Task brief ::
The entries below should appear again in your reply, word for word.

[Dataset items]
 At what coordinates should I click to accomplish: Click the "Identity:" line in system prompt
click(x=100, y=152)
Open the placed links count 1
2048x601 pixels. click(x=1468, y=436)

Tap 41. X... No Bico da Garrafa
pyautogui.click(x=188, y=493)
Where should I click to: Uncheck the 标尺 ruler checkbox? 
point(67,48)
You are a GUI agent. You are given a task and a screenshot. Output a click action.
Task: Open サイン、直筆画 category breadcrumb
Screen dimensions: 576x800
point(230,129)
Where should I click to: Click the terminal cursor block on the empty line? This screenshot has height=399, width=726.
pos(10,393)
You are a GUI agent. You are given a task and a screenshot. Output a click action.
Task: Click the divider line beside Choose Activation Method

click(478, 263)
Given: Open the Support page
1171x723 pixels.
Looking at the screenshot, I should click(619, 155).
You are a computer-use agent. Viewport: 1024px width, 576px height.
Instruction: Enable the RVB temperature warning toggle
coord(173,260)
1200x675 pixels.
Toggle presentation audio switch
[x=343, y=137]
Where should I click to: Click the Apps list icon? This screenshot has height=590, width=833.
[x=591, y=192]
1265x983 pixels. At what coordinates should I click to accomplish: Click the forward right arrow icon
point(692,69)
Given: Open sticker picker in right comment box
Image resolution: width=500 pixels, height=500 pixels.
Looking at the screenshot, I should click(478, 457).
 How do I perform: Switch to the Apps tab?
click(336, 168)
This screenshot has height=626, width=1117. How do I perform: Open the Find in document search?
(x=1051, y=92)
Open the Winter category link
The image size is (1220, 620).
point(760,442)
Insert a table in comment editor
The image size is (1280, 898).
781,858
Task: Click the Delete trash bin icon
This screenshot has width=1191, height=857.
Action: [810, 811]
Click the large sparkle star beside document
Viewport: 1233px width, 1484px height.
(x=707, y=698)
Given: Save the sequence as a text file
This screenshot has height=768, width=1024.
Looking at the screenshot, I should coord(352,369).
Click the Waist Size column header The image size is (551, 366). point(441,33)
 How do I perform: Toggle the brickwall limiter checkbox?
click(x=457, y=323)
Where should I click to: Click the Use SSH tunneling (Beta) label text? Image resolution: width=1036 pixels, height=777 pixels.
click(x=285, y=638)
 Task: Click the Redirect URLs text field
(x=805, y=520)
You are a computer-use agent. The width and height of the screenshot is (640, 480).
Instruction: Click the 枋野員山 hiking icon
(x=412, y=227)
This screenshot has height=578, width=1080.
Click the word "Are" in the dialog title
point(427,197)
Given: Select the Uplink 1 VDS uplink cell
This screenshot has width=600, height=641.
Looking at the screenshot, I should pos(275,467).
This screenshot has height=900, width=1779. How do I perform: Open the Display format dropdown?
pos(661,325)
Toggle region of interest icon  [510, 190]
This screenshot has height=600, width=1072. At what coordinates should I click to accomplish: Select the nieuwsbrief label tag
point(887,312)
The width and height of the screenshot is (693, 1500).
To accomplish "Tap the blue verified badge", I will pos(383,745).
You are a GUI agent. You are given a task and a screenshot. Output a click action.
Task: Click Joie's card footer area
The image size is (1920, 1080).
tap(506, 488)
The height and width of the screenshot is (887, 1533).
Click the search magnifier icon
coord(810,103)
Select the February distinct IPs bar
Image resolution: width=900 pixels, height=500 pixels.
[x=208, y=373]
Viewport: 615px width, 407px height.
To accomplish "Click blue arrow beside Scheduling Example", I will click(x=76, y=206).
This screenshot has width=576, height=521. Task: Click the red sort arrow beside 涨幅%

Result for this exercise ::
 At what coordinates should I click to accomplish: Click the "Identity:" line in system prompt
click(x=100, y=152)
Open the placed links count 1
2048x601 pixels. click(x=1468, y=436)

Tap 41. X... No Bico da Garrafa
pyautogui.click(x=188, y=493)
Where should I click to: Uncheck the 标尺 ruler checkbox? 
point(67,48)
You are a GUI agent. You are given a task and a screenshot. Output a click action.
Task: Open サイン、直筆画 category breadcrumb
Screen dimensions: 576x800
point(230,129)
Where should I click to: Click the terminal cursor block on the empty line? This screenshot has height=399, width=726.
pos(10,393)
You are a GUI agent. You are given a task and a screenshot. Output a click action.
Task: Click the divider line beside Choose Activation Method

click(478, 263)
Given: Open the Support page
1171x723 pixels.
Looking at the screenshot, I should click(619, 155).
You are a computer-use agent. Viewport: 1024px width, 576px height.
Instruction: Enable the RVB temperature warning toggle
coord(173,260)
1200x675 pixels.
Toggle presentation audio switch
[x=343, y=137]
Where should I click to: Click the Apps list icon? This screenshot has height=590, width=833.
[x=591, y=192]
1265x983 pixels. At what coordinates should I click to accomplish: Click the forward right arrow icon
point(692,69)
Given: Open sticker picker in right comment box
Image resolution: width=500 pixels, height=500 pixels.
Looking at the screenshot, I should click(478, 457).
 How do I perform: Switch to the Apps tab?
click(336, 168)
This screenshot has height=626, width=1117. How do I perform: Open the Find in document search?
(x=1051, y=92)
Open the Winter category link
The image size is (1220, 620).
point(760,442)
Insert a table in comment editor
The image size is (1280, 898).
781,858
Task: Click the Delete trash bin icon
This screenshot has width=1191, height=857.
Action: [810, 811]
Click the large sparkle star beside document
Viewport: 1233px width, 1484px height.
(x=707, y=698)
Given: Save the sequence as a text file
This screenshot has height=768, width=1024.
Looking at the screenshot, I should coord(352,369).
Click the Waist Size column header The image size is (551, 366). point(441,33)
 How do I perform: Toggle the brickwall limiter checkbox?
click(x=457, y=323)
Where should I click to: Click the Use SSH tunneling (Beta) label text? Image resolution: width=1036 pixels, height=777 pixels.
click(x=285, y=638)
 Task: Click the Redirect URLs text field
(x=805, y=520)
You are a computer-use agent. The width and height of the screenshot is (640, 480).
Instruction: Click the 枋野員山 hiking icon
(x=412, y=227)
This screenshot has height=578, width=1080.
Click the word "Are" in the dialog title
point(427,197)
Given: Select the Uplink 1 VDS uplink cell
This screenshot has width=600, height=641.
Looking at the screenshot, I should pos(275,467).
This screenshot has height=900, width=1779. How do I perform: Open the Display format dropdown?
pos(661,325)
Toggle region of interest icon  [510, 190]
This screenshot has height=600, width=1072. At what coordinates should I click to accomplish: Select the nieuwsbrief label tag
point(887,312)
The width and height of the screenshot is (693, 1500).
To accomplish "Tap the blue verified badge", I will pos(383,745).
You are a GUI agent. You are given a task and a screenshot. Output a click action.
Task: Click Joie's card footer area
The image size is (1920, 1080).
tap(506, 488)
The height and width of the screenshot is (887, 1533).
Click the search magnifier icon
coord(810,103)
Select the February distinct IPs bar
Image resolution: width=900 pixels, height=500 pixels.
[x=208, y=373]
Viewport: 615px width, 407px height.
To accomplish "Click blue arrow beside Scheduling Example", I will click(x=76, y=206).
This screenshot has width=576, height=521. Task: Click the red sort arrow beside 涨幅%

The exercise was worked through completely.